*Task goal:*
Set down every record below exactly as it stands, leaving out the pictures.

*Records for this task:*

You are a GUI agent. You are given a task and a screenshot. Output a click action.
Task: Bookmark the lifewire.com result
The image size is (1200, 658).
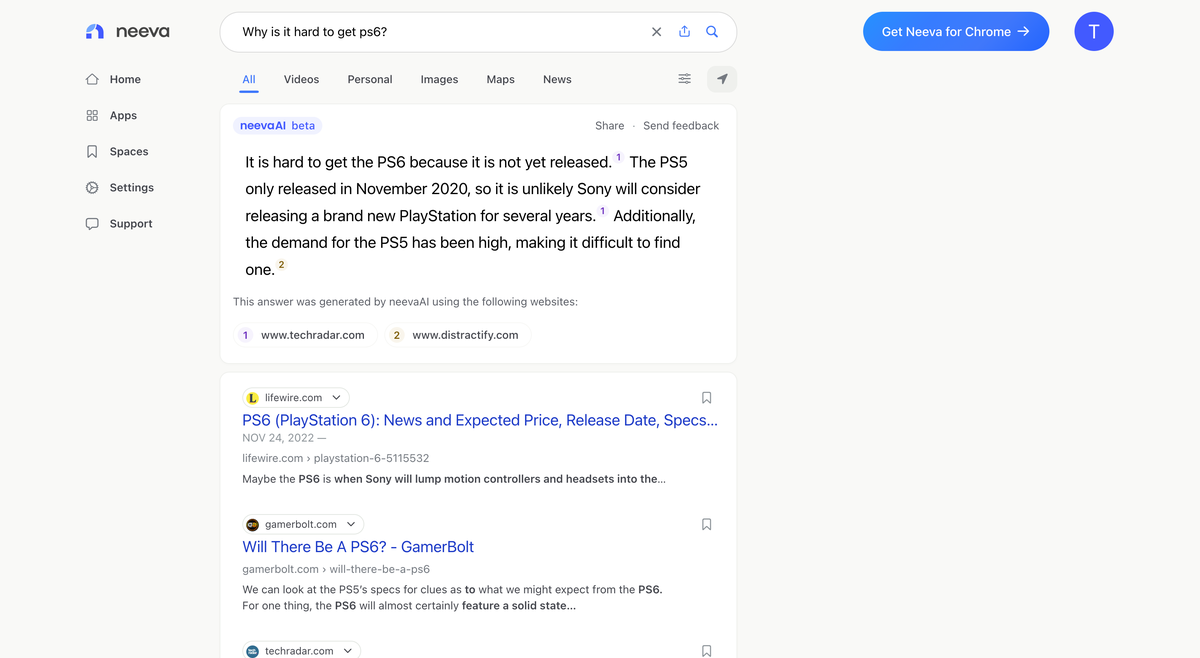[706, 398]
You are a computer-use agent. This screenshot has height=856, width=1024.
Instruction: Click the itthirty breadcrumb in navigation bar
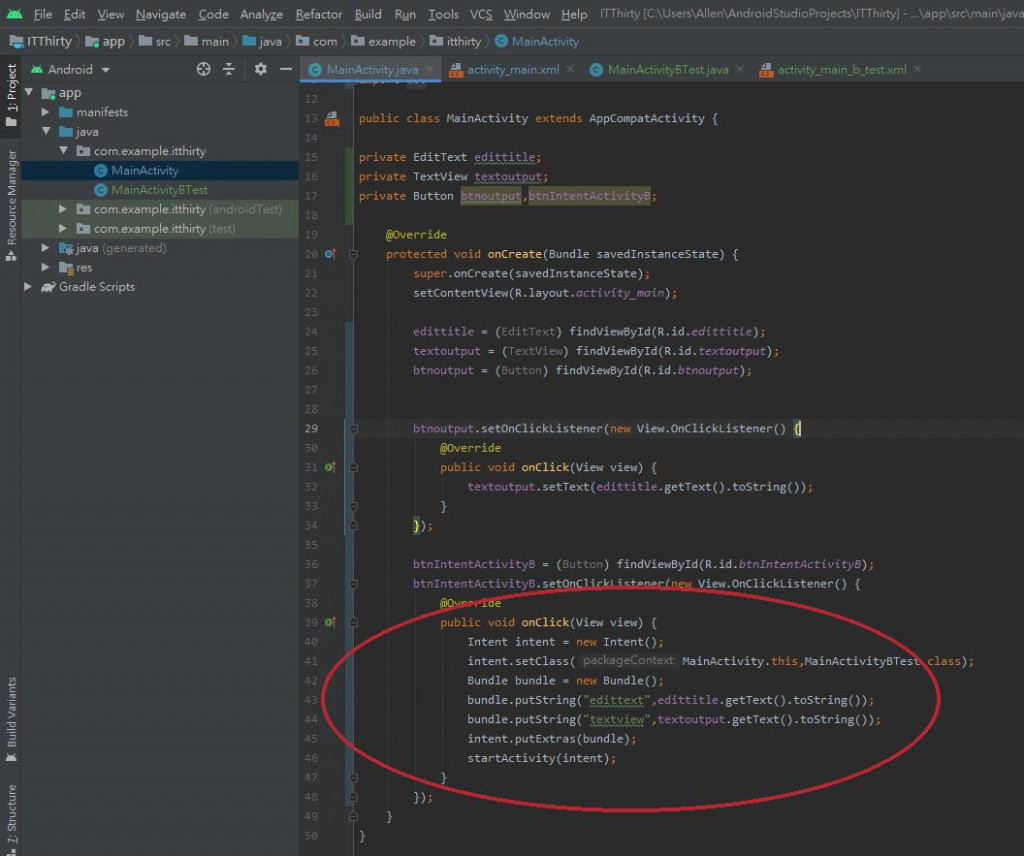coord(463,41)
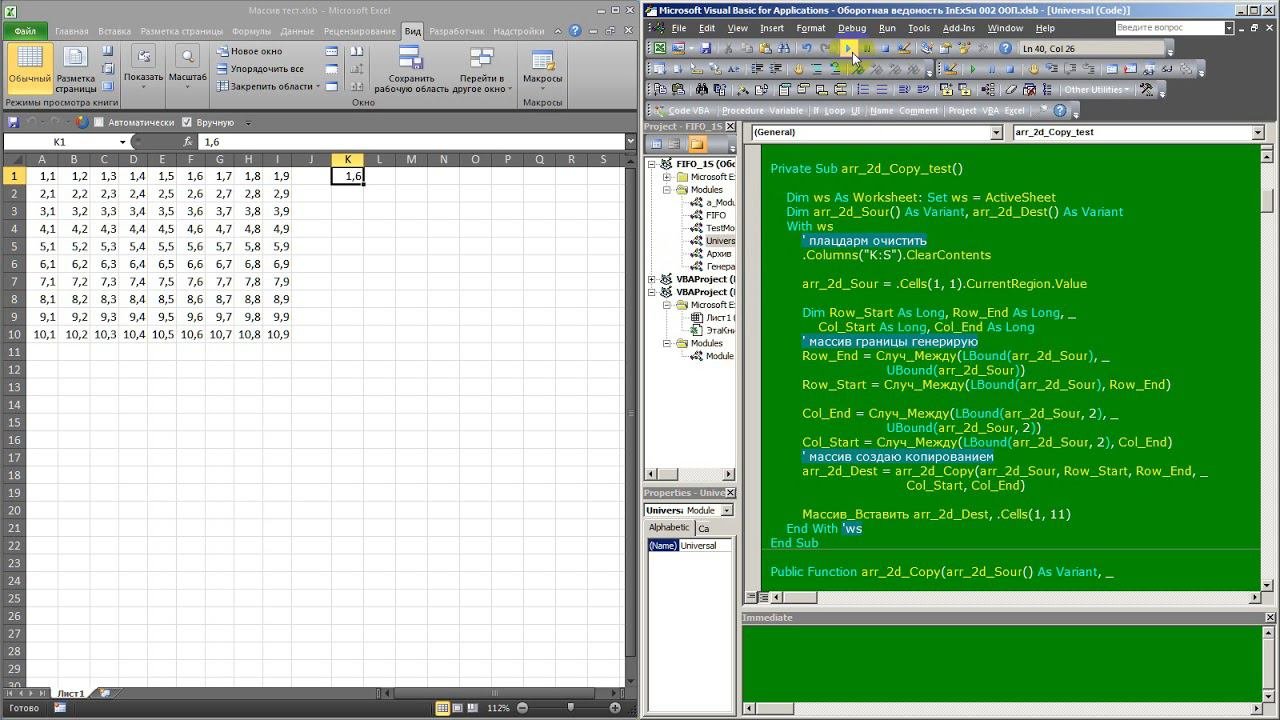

*Expected answer:*
You are a GUI agent. You are given a task and a screenshot. Output a click action.
Task: Bookmark the lifewire.com result
The image size is (1200, 658).
[706, 398]
You are a computer-use agent. This screenshot has height=856, width=1024.
Instruction: Click the itthirty breadcrumb in navigation bar
coord(463,41)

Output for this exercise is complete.